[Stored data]
* * * * * * * * *
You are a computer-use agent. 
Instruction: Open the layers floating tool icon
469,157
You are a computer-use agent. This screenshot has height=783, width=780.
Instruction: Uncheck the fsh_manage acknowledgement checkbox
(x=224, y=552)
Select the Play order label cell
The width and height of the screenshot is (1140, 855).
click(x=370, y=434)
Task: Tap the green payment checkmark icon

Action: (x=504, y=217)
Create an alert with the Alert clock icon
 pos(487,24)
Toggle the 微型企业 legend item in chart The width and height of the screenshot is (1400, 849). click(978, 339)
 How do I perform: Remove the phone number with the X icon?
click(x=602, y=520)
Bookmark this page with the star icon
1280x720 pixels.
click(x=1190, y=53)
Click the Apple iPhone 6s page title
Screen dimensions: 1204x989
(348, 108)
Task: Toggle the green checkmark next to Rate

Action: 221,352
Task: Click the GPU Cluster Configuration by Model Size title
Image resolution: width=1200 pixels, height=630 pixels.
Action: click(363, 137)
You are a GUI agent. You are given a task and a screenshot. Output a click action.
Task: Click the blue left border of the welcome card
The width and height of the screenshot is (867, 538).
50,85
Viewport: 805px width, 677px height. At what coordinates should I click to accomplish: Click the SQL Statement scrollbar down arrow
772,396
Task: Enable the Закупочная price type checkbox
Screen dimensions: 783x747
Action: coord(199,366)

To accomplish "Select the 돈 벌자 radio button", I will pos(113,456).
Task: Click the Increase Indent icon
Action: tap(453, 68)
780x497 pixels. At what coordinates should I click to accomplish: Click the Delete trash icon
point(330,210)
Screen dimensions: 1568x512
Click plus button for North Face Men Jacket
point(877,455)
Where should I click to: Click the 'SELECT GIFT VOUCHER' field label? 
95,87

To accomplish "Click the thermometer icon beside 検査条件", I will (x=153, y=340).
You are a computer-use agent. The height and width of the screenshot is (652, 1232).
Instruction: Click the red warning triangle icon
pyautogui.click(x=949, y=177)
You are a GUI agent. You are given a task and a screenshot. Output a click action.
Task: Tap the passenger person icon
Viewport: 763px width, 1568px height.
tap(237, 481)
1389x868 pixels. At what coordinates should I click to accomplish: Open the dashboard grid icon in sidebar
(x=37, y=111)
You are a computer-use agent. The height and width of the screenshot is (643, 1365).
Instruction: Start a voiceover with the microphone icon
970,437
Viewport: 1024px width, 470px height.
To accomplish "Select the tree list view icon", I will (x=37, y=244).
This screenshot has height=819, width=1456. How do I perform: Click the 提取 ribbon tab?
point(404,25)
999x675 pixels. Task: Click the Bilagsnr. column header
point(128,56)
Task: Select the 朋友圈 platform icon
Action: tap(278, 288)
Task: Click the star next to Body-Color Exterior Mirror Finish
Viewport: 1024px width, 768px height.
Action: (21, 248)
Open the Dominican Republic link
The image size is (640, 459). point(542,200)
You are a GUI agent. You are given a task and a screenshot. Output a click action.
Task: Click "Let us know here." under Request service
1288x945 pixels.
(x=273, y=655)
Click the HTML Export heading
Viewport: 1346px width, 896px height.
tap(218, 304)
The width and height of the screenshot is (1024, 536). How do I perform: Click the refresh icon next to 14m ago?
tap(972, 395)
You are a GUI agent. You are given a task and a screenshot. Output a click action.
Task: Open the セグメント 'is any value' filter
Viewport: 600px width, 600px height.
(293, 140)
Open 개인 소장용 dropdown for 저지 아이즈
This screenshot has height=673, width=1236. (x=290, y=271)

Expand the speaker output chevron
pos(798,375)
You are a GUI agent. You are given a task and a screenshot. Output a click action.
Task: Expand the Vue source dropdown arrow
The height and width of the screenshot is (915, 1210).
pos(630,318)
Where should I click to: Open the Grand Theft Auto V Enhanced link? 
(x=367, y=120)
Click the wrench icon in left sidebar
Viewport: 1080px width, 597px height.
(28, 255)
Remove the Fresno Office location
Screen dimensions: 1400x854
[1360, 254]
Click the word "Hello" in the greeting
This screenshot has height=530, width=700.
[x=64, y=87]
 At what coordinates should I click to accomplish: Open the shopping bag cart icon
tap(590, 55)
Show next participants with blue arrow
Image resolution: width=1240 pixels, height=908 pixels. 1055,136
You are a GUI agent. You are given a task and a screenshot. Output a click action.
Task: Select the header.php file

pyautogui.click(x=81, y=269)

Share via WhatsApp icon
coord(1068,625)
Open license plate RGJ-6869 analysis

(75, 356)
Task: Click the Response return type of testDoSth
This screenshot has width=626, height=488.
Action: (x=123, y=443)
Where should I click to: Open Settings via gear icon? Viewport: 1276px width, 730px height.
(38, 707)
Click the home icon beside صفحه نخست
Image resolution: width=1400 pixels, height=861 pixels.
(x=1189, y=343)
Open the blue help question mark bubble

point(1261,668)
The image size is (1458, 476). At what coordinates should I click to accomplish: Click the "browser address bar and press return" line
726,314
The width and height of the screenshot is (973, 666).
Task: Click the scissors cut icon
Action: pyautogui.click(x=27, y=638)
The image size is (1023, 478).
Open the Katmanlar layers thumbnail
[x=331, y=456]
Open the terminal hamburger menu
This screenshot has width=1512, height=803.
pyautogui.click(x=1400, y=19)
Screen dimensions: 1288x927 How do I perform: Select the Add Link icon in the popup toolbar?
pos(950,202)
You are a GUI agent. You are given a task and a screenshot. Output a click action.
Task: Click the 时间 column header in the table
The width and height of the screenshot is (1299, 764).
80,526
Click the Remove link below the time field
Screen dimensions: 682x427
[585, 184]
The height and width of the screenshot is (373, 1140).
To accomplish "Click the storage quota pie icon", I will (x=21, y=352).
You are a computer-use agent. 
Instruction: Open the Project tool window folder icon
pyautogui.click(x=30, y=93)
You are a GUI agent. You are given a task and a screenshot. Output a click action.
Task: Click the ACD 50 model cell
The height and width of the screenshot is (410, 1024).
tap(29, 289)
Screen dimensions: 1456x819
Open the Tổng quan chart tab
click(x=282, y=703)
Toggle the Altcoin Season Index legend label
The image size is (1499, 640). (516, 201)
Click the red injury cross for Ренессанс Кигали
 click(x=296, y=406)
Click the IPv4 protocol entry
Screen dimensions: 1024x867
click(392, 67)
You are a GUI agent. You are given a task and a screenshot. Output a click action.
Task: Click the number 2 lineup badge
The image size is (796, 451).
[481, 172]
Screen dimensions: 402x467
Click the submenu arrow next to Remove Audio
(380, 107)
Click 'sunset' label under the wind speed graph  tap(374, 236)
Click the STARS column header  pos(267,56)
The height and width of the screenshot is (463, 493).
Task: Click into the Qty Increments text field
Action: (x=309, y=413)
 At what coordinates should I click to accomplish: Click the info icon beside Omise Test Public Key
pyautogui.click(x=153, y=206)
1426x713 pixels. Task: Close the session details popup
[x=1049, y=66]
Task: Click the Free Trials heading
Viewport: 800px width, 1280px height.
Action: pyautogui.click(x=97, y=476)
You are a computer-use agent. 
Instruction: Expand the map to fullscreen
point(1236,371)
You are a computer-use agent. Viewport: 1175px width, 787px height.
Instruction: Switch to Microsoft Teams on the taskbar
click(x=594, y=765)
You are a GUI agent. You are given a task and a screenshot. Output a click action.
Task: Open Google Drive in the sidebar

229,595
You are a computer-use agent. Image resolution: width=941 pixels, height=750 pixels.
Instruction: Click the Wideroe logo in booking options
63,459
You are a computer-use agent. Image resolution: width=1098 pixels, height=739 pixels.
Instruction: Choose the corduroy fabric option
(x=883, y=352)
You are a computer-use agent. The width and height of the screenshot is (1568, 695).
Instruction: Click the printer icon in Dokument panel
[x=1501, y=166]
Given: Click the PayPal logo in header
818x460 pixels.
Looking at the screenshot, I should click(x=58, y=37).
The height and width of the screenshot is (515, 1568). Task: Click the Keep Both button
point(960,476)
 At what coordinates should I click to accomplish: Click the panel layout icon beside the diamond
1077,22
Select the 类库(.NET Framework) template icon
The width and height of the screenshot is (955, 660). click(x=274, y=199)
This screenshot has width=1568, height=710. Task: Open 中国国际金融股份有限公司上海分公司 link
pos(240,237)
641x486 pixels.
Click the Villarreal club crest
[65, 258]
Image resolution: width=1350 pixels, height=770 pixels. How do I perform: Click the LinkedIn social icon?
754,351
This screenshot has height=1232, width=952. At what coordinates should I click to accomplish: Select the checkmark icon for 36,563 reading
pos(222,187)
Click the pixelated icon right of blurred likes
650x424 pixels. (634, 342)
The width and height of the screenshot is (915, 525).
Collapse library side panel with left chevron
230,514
* * * * * * * * *
> **Assigned task**: Report the number of lines in the entries above that include the word "computer" and add nothing to it.

> **Response to this exercise**: 10